_What to produce:_ Copy out all lines from the material that contain the string "computer".

_Records shown:_
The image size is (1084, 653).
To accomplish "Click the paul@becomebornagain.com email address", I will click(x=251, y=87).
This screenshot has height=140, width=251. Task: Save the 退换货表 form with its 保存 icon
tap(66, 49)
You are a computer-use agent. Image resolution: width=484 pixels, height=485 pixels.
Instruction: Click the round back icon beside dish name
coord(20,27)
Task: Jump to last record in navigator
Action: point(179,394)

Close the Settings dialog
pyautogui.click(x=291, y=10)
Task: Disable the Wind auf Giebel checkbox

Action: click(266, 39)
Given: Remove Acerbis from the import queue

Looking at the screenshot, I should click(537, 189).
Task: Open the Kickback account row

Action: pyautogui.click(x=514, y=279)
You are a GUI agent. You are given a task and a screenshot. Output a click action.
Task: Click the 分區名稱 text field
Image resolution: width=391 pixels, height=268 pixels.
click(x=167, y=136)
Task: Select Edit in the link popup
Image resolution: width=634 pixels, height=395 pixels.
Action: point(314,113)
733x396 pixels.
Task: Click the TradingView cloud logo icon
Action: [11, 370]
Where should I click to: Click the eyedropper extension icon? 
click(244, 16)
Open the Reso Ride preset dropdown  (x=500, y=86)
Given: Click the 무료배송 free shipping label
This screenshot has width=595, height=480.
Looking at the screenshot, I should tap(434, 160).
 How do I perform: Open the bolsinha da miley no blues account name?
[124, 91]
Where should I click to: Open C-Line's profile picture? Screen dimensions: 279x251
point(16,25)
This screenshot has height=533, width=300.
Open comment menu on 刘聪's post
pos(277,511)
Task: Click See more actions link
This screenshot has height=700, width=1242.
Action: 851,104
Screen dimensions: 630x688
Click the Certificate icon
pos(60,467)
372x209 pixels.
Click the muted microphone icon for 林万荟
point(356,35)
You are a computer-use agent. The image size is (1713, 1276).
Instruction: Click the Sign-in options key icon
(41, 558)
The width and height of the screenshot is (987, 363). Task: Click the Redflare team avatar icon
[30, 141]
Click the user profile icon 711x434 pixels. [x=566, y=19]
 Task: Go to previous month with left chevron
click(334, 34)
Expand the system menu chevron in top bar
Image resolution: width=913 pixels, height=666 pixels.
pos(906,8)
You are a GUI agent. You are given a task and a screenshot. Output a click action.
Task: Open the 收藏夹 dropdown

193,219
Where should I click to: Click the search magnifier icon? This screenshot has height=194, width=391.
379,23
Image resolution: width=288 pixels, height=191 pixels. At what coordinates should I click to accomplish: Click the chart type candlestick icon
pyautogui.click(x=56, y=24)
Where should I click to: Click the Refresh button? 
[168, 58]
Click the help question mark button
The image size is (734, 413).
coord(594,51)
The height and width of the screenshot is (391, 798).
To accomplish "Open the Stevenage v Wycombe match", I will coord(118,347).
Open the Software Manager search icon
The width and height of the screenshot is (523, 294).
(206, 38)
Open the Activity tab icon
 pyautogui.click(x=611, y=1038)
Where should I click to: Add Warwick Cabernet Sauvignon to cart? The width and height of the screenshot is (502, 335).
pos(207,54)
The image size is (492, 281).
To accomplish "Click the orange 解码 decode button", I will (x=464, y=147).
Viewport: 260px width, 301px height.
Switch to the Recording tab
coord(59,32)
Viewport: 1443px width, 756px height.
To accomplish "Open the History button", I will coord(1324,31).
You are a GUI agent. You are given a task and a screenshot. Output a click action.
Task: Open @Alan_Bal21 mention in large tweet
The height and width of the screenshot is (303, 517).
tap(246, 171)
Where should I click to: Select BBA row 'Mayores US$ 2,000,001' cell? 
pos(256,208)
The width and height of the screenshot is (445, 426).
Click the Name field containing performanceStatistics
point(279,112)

_Exercise answer:_
You are a computer-use agent. Image resolution: width=484 pixels, height=485 pixels.
You are a computer-use agent. The image size is (1713, 1276).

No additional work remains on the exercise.